═════ EXTRAIT DU DOCUMENT ═════

Pour ne point lasser le lecteur, je ne propose que trois remarques.
D’abord parce que nous sommes un pays qui se pique et prétend à l’intellectualisme. Les vrais intellectuels ont fait les études les plus difficiles et passé les concours les plus sélectifs. Ils ont consacré à l’étude, et non aux loisirs et plaisirs, les meilleures années de leur jeunesse. Ils considèrent alors, avec et depuis Platon, qu’il leur revient de droit de commander à la société, à tout le moins d’être puissamment récompensés de leurs efforts. Or, en économie de marché, c’est la valeur accordée par le client au service rendu qui détermine le montant du revenu. Il s’en déduit qu’un sportif, un marchand de pizzas, ou un fabricant de tee-shirts peut obtenir des gains très supérieurs à un professeur d’université. L’intellectuel, trop souvent, heureusement pas toujours, au lieu d’essayer de comprendre le pourquoi de la situation créée, désigne comme responsable de sa situation – qu’il considère injuste – le système économique dans lequel il vit, voire les structures politiques. Voilà pourquoi ceux qui façonnent l’opinion, mais également élaborent le kit du prêt à penser médian des journalistes et médiateurs, sont hostiles dans une large mesure à un système qu’à l’inverse ils devraient louer pour la raison suivante : les économies de marché ont résolu victorieusement la lutte contre la pénurie. Or, ce n’est qu’à partir de ce moment que la tribu dégage un surplus qu’il peut affecter à des individus qui ne produisent aucune valeur ajoutée stricto sensu, mais qui ont pour rôle d’élaborer la connaissance et nous aider à comprendre l’état de l’univers de quoi vivre. Dans les sociétés pauvres, ce surplus n’existe pas. Le lien n’est pas de corrélation, mais de causalité, entre l’émergence du capitalisme et la naissance des intellectuels comme groupe et corps au XIXe siècle, même si évidemment il y eut avant d’immenses penseurs et savants, peut-être même plus profonds, bien avant qu’intellectuel ne devienne un métier et un statut et qu’on puisse en vivre, même moyennement, mais quand même en vivre, et même en tirer ici gloire, là de l’influence, mais même et encore du pouvoir.

═════ DONNÉES FOURNIES ═════

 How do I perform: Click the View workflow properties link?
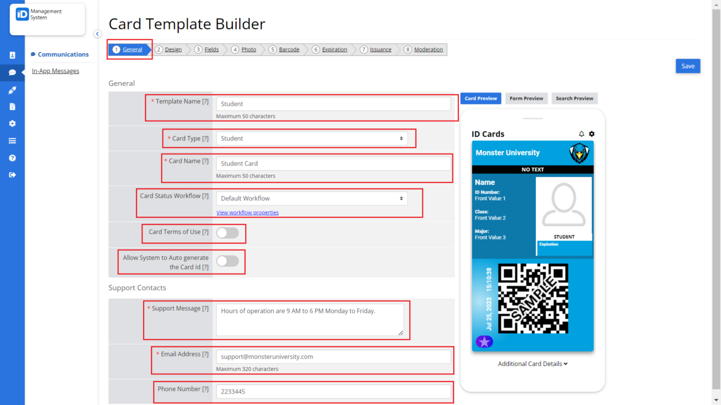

═════

### EXERCICE:
Recopiez en entier, sans rien changer, l'extrait sur les intellectuels et l'économie de marché. Les lignes n'interviennent en rien dans ce travail.

### CORRIGÉ:
Pour ne point lasser le lecteur, je ne propose que trois remarques.
D’abord parce que nous sommes un pays qui se pique et prétend à l’intellectualisme. Les vrais intellectuels ont fait les études les plus difficiles et passé les concours les plus sélectifs. Ils ont consacré à l’étude, et non aux loisirs et plaisirs, les meilleures années de leur jeunesse. Ils considèrent alors, avec et depuis Platon, qu’il leur revient de droit de commander à la société, à tout le moins d’être puissamment récompensés de leurs efforts. Or, en économie de marché, c’est la valeur accordée par le client au service rendu qui détermine le montant du revenu. Il s’en déduit qu’un sportif, un marchand de pizzas, ou un fabricant de tee-shirts peut obtenir des gains très supérieurs à un professeur d’université. L’intellectuel, trop souvent, heureusement pas toujours, au lieu d’essayer de comprendre le pourquoi de la situation créée, désigne comme responsable de sa situation – qu’il considère injuste – le système économique dans lequel il vit, voire les structures politiques. Voilà pourquoi ceux qui façonnent l’opinion, mais également élaborent le kit du prêt à penser médian des journalistes et médiateurs, sont hostiles dans une large mesure à un système qu’à l’inverse ils devraient louer pour la raison suivante : les économies de marché ont résolu victorieusement la lutte contre la pénurie. Or, ce n’est qu’à partir de ce moment que la tribu dégage un surplus qu’il peut affecter à des individus qui ne produisent aucune valeur ajoutée stricto sensu, mais qui ont pour rôle d’élaborer la connaissance et nous aider à comprendre l’état de l’univers de quoi vivre. Dans les sociétés pauvres, ce surplus n’existe pas. Le lien n’est pas de corrélation, mais de causalité, entre l’émergence du capitalisme et la naissance des intellectuels comme groupe et corps au XIXe siècle, même si évidemment il y eut avant d’immenses penseurs et savants, peut-être même plus profonds, bien avant qu’intellectuel ne devienne un métier et un statut et qu’on puisse en vivre, même moyennement, mais quand même en vivre, et même en tirer ici gloire, là de l’influence, mais même et encore du pouvoir.